Re: Question for the QM experts here: quantum uncertainty of the past

On 8/20/2013 5:26 AM, smi...@zonnet.nl wrote:
Citeren meekerdb <meeke...@verizon.net>:

On 8/16/2013 4:57 PM, smi...@zonnet.nl wrote:
Citeren meekerdb <meeke...@verizon.net>:

On 8/15/2013 6:18 AM, smi...@zonnet.nl wrote:
Citeren meekerdb <meeke...@verizon.net>:

On 8/14/2013 6:41 PM, smi...@zonnet.nl wrote:
I guess I don't understand that. You seem to be considering a simple case of amnesia - all purely classical - so I don't see how MWI enters at all. The probabilities are just ignorance uncertainty. You're still in the same branch of the MWI, you just don't remember why your memory was erased (although you may read about it in your diary).

No, you can't say that you are in the same branch. Just because you are in the clasical regime doesn't mean that the MWI is irrelevant and we can just pretend that the world is described by classical physics. It is only that classical physics will give the same answer as QM when computing probabilities.

Including the probability that I'm in the same world as before?

With classical I mean a single world theory where you just compute the probabilities based "ignorance". This yields the same answer as assuming the MWI and then comouting the probabilities of the various outcomes.
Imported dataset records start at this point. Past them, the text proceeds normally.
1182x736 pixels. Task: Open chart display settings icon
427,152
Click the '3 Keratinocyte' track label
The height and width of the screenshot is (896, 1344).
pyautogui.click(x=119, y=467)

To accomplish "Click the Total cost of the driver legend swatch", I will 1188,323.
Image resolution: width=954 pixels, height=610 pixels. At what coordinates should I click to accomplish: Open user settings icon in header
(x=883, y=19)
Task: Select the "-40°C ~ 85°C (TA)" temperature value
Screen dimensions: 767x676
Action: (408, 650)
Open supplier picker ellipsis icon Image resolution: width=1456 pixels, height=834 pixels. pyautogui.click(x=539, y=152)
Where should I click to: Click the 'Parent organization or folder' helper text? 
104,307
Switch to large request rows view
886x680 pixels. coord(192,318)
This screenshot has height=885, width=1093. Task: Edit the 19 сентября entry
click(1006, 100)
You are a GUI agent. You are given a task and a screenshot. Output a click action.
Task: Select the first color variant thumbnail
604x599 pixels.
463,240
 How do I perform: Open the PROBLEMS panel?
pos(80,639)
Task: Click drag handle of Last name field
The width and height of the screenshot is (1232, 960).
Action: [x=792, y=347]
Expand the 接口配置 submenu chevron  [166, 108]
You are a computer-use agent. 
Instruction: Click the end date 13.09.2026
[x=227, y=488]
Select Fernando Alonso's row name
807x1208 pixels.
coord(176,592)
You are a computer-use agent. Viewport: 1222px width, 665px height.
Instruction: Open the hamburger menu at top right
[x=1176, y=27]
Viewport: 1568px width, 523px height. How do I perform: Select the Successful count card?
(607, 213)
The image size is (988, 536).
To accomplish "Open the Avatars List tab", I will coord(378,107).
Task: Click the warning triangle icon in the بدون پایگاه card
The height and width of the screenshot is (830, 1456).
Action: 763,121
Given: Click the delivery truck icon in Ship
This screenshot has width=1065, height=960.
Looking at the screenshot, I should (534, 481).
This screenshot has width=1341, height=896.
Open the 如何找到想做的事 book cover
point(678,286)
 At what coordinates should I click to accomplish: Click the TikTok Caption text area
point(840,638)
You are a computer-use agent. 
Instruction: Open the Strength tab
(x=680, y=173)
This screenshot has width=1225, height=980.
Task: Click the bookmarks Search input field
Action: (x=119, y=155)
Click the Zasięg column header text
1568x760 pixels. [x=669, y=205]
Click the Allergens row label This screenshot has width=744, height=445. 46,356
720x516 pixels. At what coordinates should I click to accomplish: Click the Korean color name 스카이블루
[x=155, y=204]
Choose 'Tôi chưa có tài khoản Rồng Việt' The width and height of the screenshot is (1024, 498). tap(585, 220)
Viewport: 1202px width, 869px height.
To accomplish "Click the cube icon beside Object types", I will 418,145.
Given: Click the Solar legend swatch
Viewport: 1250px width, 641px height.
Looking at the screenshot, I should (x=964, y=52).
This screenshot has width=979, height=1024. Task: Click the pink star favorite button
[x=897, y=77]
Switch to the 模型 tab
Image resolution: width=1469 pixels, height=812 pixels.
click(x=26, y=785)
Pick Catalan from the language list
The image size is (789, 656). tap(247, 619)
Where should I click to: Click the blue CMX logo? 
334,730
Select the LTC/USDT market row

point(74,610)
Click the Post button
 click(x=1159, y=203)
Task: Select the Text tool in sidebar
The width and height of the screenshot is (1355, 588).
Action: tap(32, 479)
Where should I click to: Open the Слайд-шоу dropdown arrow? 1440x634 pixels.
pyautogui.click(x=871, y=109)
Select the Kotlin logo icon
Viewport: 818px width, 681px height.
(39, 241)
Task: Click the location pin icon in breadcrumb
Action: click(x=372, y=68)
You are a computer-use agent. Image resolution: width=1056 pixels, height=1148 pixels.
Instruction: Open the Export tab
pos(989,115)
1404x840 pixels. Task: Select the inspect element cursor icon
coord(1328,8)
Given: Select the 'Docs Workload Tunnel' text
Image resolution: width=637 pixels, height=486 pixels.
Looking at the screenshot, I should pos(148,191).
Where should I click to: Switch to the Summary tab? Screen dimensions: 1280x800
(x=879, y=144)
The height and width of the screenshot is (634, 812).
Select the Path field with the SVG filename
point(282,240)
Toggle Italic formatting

If what you are aware of is only described by your memory state which can be encoded by a finite number of bits, then after a memory resetting, the state of your memory and the environment (which contains also the rest of your brain and body), is of the form:

"The rest of my brain"?? Why do you suppose that some part of my brain is involved in my memories and not other parts? What about a scar or a tattoo. I don't see that "memory" is separable from the environment. In fact isn't that exactly what makes memory classical and makes the superposition you write below impossible to achieve? Your brain is a classical computer because it's not isolated from the environment.

What matter is that the state is of the form:

|memory_1>|environment_1> + |memory_2>|environment_2>+..

with the |memory_j> orthonormal and the |environment_j> orthogonal. Such a completely correlated state will arise due to decoherence, the probabilities which are the squared norms of the |environment_j>'s are the probabilities. They behave in a purely classical way due this decomposition.

The brain is never isolated from the environment; if project onto an |environment_j> you always get a definite classical memory state, never a supperposition of different bitstrings. But it's not the case that projecting onto a ddefinite memory state will always yield a definite classical environment state (this is at the heart of the Wigner's friend thought experiment).

I think Wigner's friend has been overtaken by decoherence. While I agree with what you say above, I disagree that the |environment_i> are macroscopically different. I think you are making inconsistent assumptions: that "memory" is something that can be "reset" without "resetting" its physical environment and yet still holding that memory is classical.

The |environment_i> have to be different as they are entangled with different memory states, precisely due to rapid decoherence. The environment always "knows" exactly what happened. So, the assumption is not that the environment "doesn't know" what has been done (decoherence implies that the environment does know), rather that the the person whose memory is reset doesn't know why the memory was reset.

So, if you have made a copy of the memory, the system files etc., there is no problem to reboot the system later based on these copies. Suppose that the computer is running an artificially intelligent system in a virtual environment, but such that this virtual environment is modeled based on real world data. This is actually quite similar to how the brain works, what you experience is a virtual world that the brain creates, input from your senses is used to update this model, but in the end it's the model of reality that you experience (which leaves quite a lot of room for magicians to fool you).

Then immediately after rebooting, you won't yet have any information that is in the environment about why you decided to reboot. You then have macroscopically different environments where the reason for rebooting is different but where you are identical.

But that's where I disagree - not about the conclusion, but about the possibility of the premise. I don't think it's possible to erase, in the quantum sense, just your memory. Of course you can given a drug that erases short term memory and so it may be possible to create a drug that erases long term memory too, i.e. induces amnesia. But what you require is to erase long term memory in a quantum sense so that all the informational entanglements with the environment are erased too. So I don't think you can be to the "erased memory" state you need.

Brent

But then, there is no problem restoring the original configuration of a PC (e.g. if it has been infected by a virus, the systme may have become unrecoverable, and you need to format the hard drive and install the OS). If the computer where running an AI then that AI would simply be "born again".

If the state of the mulitverse were such that there are two sectors were this happened with two different virusses the culprit of having to reset the PC, then from the point of view of the "born again AI", which virus caused the problem is not deternoned until it accesses that information.

The born again AI is a unique state that isn't different in any of the two possible histories, if not then you would still have traces of the virus left behind in the system.

Why should it matter that it was running an AI instead of some other program? You seem to be saying that any reset will produce uncertainty, because there is some other branch of the multiverse in which there was a reset for a different reason. I can only understand that in the context of the program as a Platonic entity - so for that entity, which world it is in is uncertain. Is that what you're saying?